→ Provided data
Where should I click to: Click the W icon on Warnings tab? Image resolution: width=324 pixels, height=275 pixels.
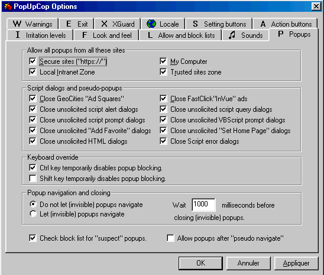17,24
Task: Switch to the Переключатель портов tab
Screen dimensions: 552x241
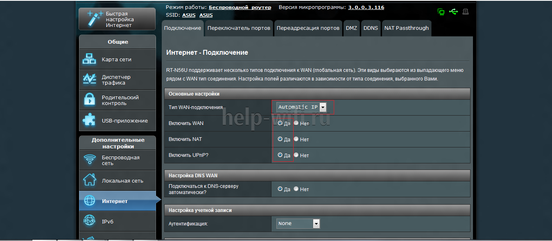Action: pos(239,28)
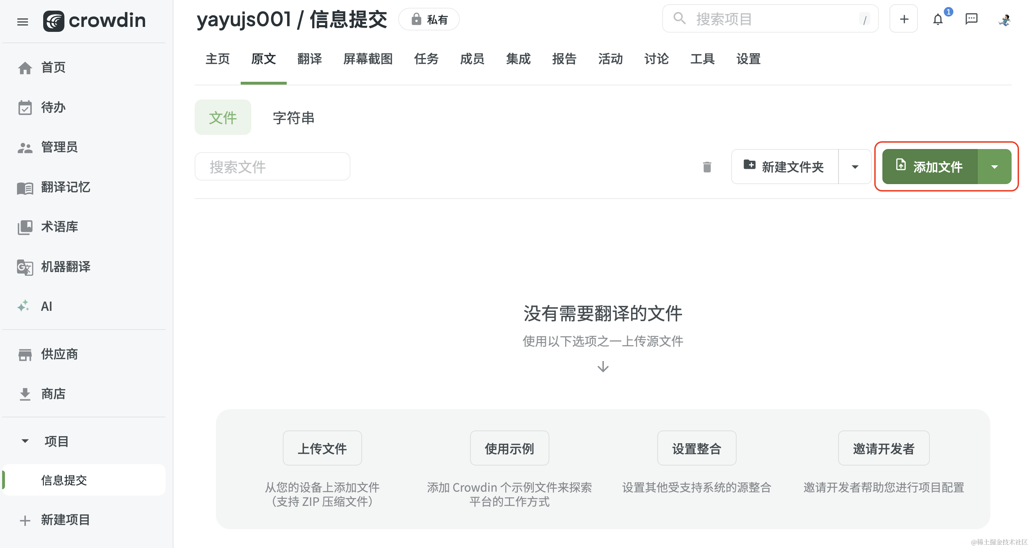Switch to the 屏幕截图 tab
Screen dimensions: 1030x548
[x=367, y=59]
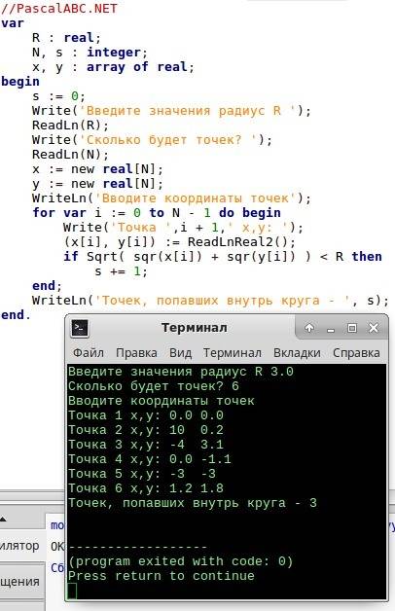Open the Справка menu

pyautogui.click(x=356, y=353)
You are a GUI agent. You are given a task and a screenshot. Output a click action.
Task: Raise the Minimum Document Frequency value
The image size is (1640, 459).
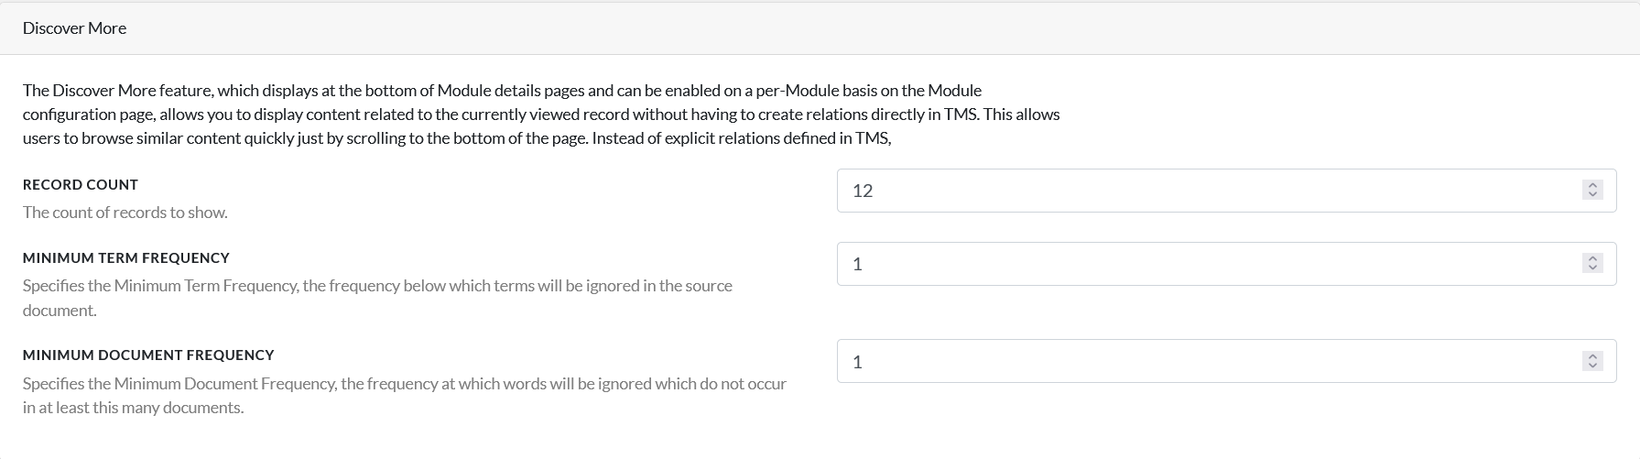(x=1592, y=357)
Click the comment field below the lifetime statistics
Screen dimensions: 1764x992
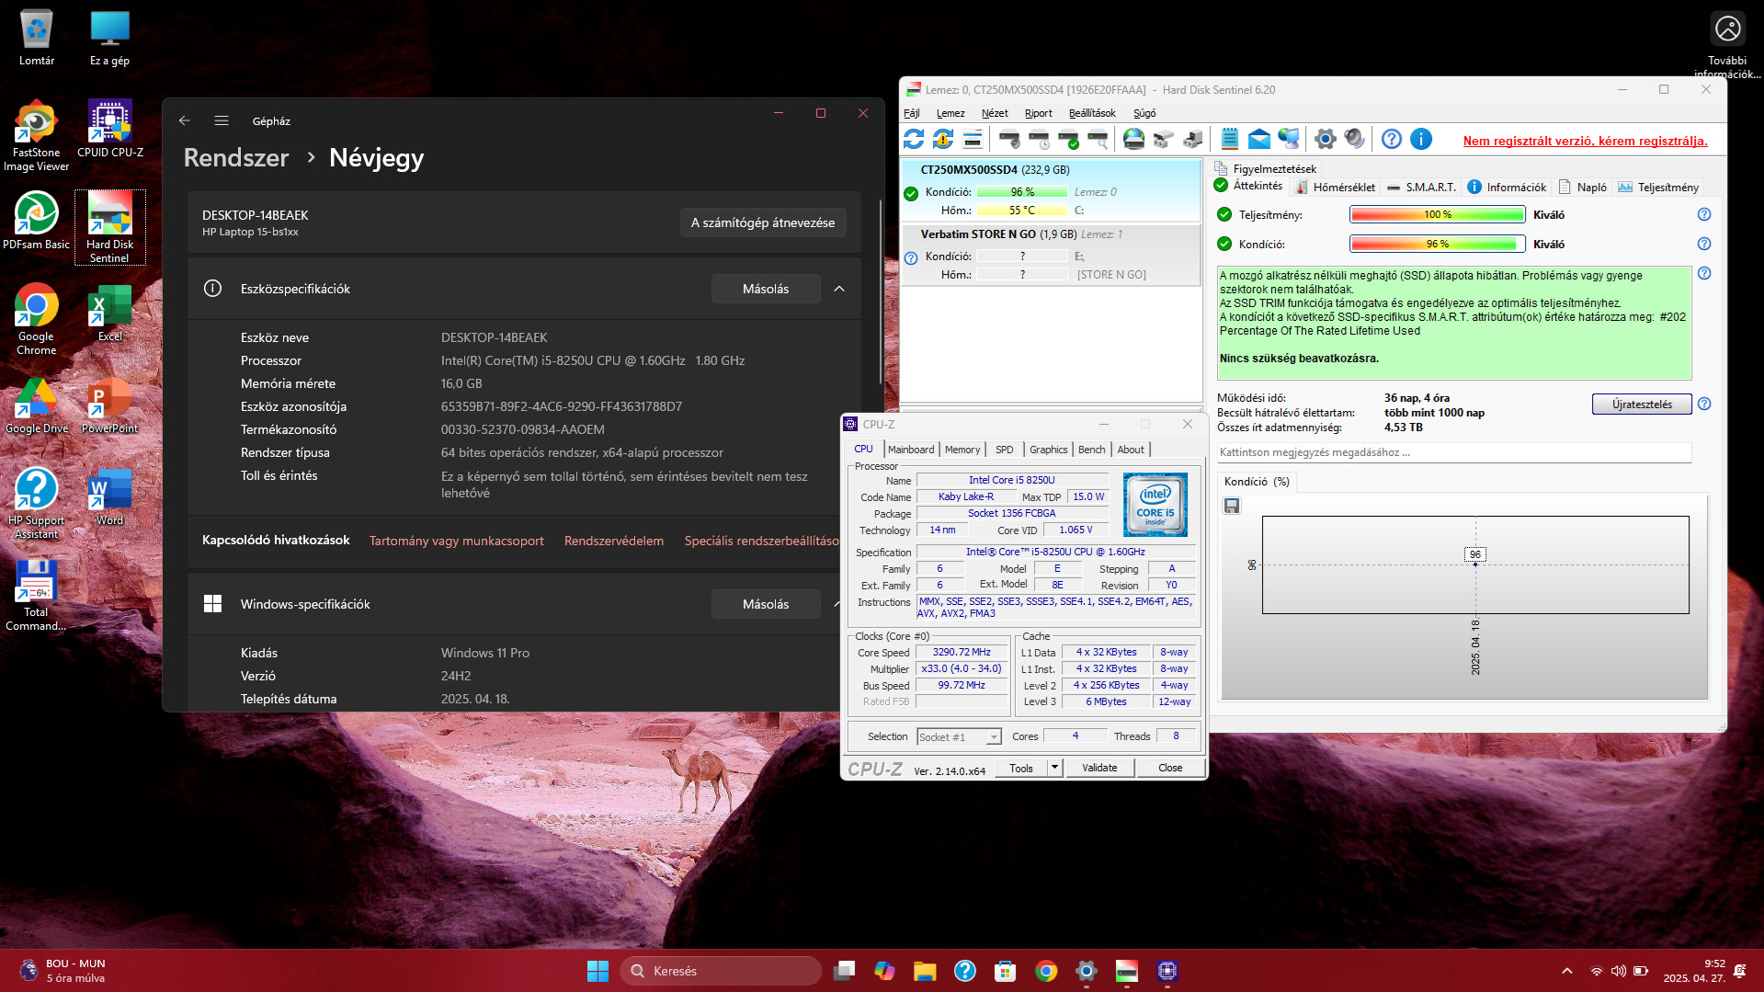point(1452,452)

---

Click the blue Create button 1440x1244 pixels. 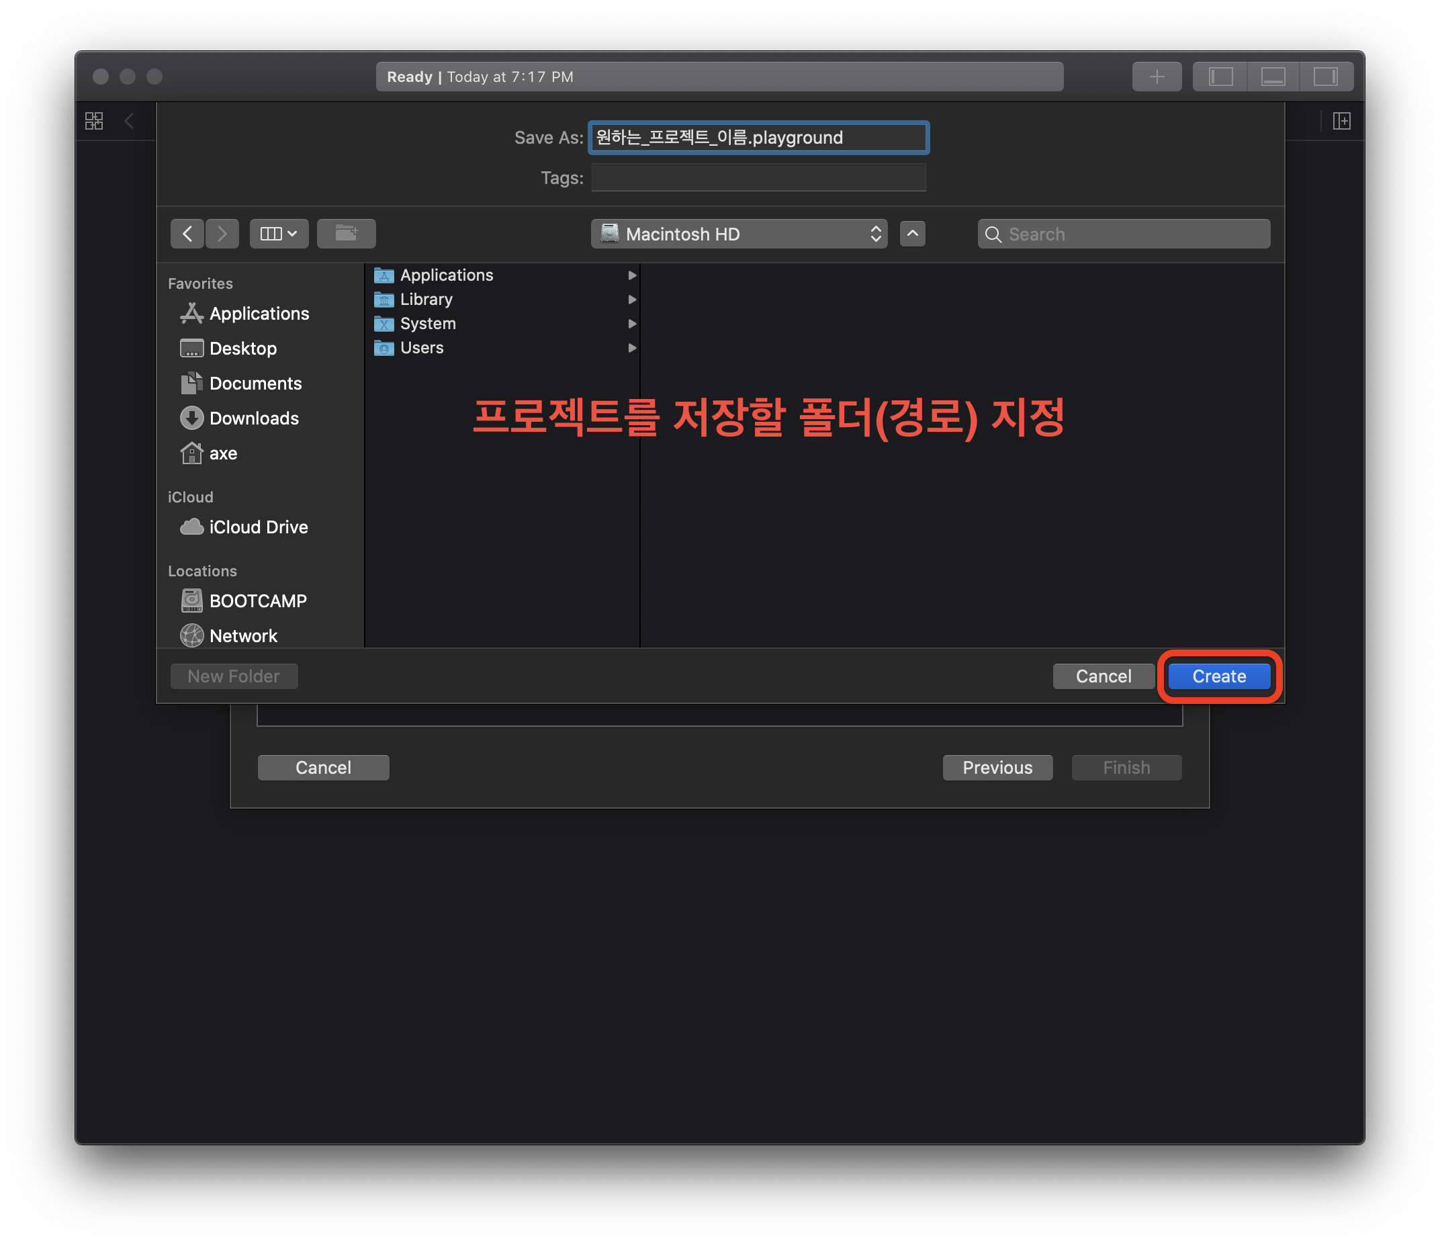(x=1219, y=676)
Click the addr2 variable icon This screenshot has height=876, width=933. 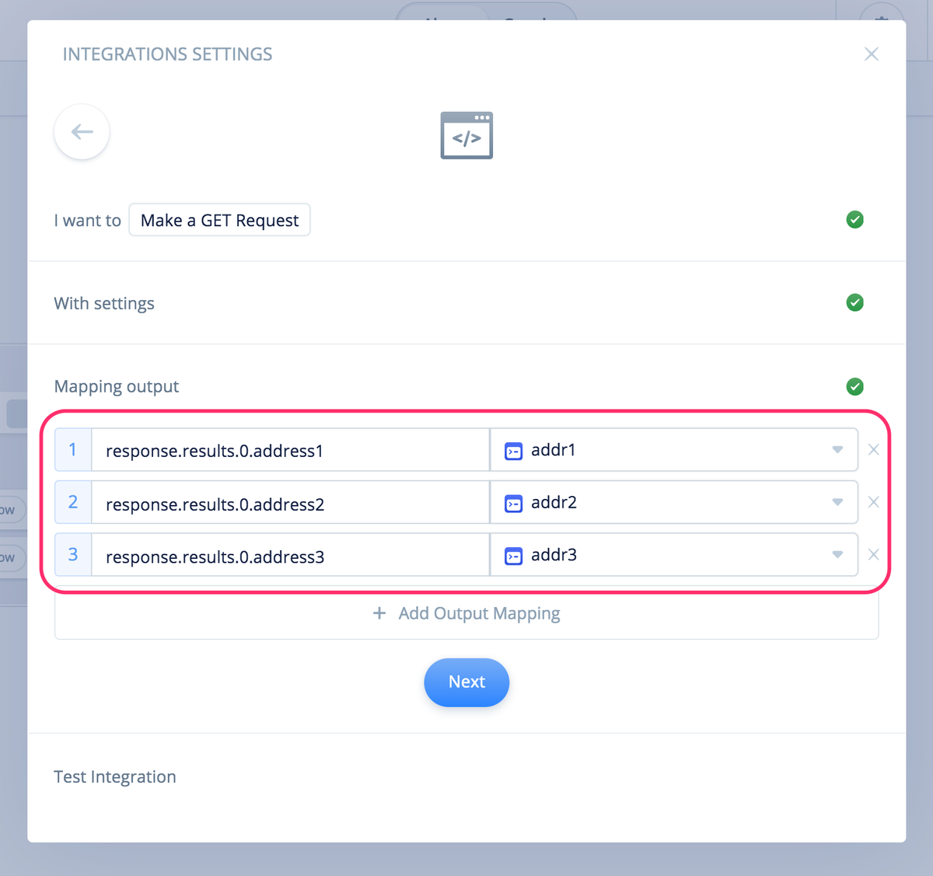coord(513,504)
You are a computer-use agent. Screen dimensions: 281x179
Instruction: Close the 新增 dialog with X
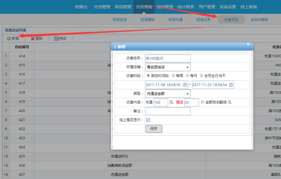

→ Stated problem
Turn the rows from the one that contains "Where should I" through the one that contains "point(1452,452)", both included, into a numbered list that skips blank lines and leaves out the pictures.

→ Correct answer
1. Where should I click to: Click the W icon on Warnings tab? Image resolution: width=324 pixels, height=275 pixels.
2. 17,24
3. Task: Switch to the Переключатель портов tab
4. Screen dimensions: 552x241
5. Action: pos(239,28)
6. Switch to the 屏幕截图 tab
7. Screen dimensions: 1030x548
8. [x=367, y=59]
9. Open the Справка menu
10. pyautogui.click(x=356, y=353)
11. You are a GUI agent. You are given a task and a screenshot. Output a click action.
12. Task: Raise the Minimum Document Frequency value
13. The image size is (1640, 459).
14. (x=1592, y=357)
15. Click the comment field below the lifetime statistics
16. Screen dimensions: 1764x992
17. point(1452,452)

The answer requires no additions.